Mathematical models associated with an analysis of the response and the stability or instability of the system are powerful tools for the elucidation and determination of the behavior of transient phenomena. They are used to represent the main aspects of any system, improving its understanding, the formulation and validation of some hypotheses, the prediction of the system’s behavior under different conditions, and finally, reducing the experimental information, costs, risk, and time [14]. In order to achieve better performances in anaerobic digestion in UASB reactors, several investigations have been made in the fields of phenomenological modeling [11, 27, 3537, 49, 52]. Among all the existing models, the Anaerobic Digestion Model No.1 (ADM1) developed by the IWA Task Group for Mathematical Modelling of Anaerobic Digestion Processes was designed to reach a common basis for anaerobic digestion model development and validation studies [2]. However, its large number of parameters (86 parameters) and unmeasurable states (especially a large number of types of biomasses) hinder its use in the development of control applications [22]. These quantities vary widely depending on the type of process and the operational and environmental conditions. The kinetics involved in the anaerobic process are extremely complex due to the intricate interaction network formed from a mixture of complex substrates and the various microbial populations involved. Statistical models are typically used to model a system when the system is not so complicated, but when the complexity of a system increases, other methods are required. In such cases, artificial neural networks have been successfully used. Furthermore, when the behavior has to consider linguistic rules, a fuzzy method can be a reliable alternative. Recent research has considered uncertainties in Artificial Neural Network (ANN) models such as those reported by Srivastav et al. [57] and Shrestha et al. [56].

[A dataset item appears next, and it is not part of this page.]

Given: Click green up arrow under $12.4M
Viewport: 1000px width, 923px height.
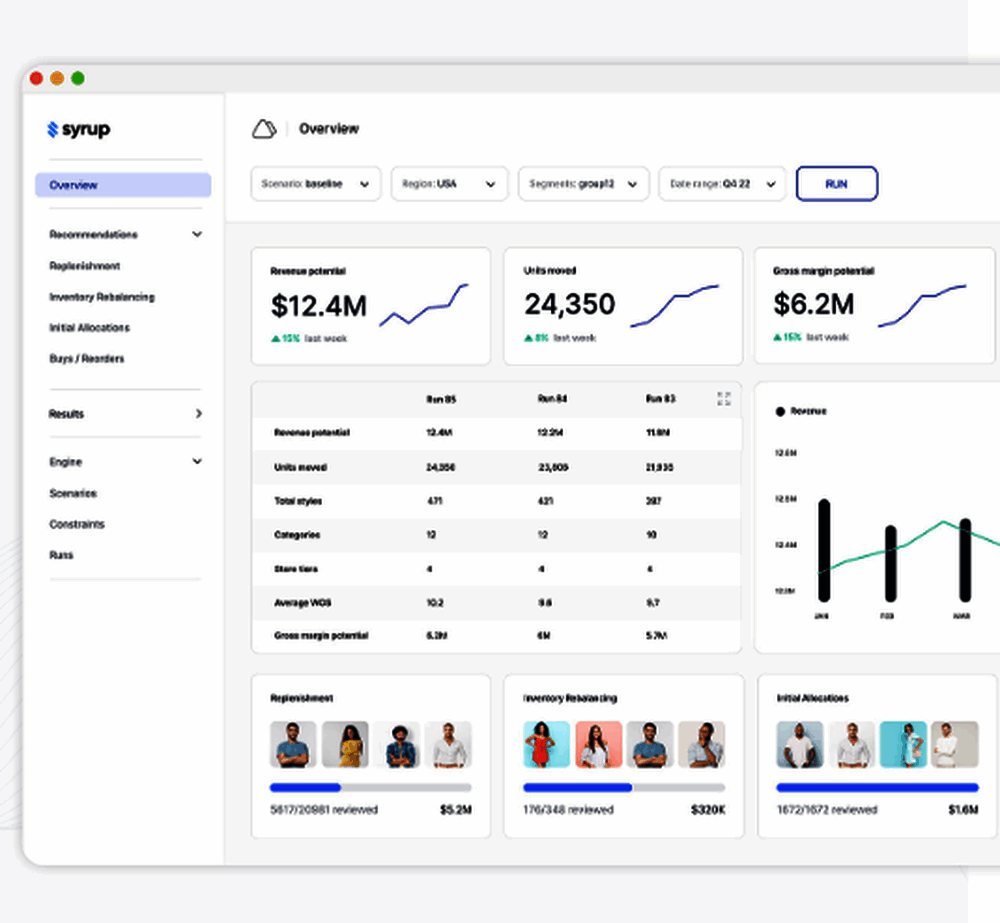Looking at the screenshot, I should pos(276,339).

ANN has been investigated and successfully applied to identification and control problems over the last twenty years. In predicting organic matter systems in particular, ANN have been used to help the control engineer to determine the required loading capacity in the subsequent treatment units [3, 12, 13, 20, 23, 25, 26, 29, 62, 64, 66, 68]. The main advantages of ANN are that they require no knowledge of the reaction mechanisms and experimental measurements for a multitude of parameters to monitor the operating conditions and performance of an anaerobic treatment process (UASB) at a large scale facility. However, artificial neural network models have also been criticized for a lack of dependence upon physical relationships and a poor capacity for extrapolation. Thus, ANNs can be applied, for example, in the prediction of organic matter in cold climate regions because the model is built from observations of input-output in the desired process.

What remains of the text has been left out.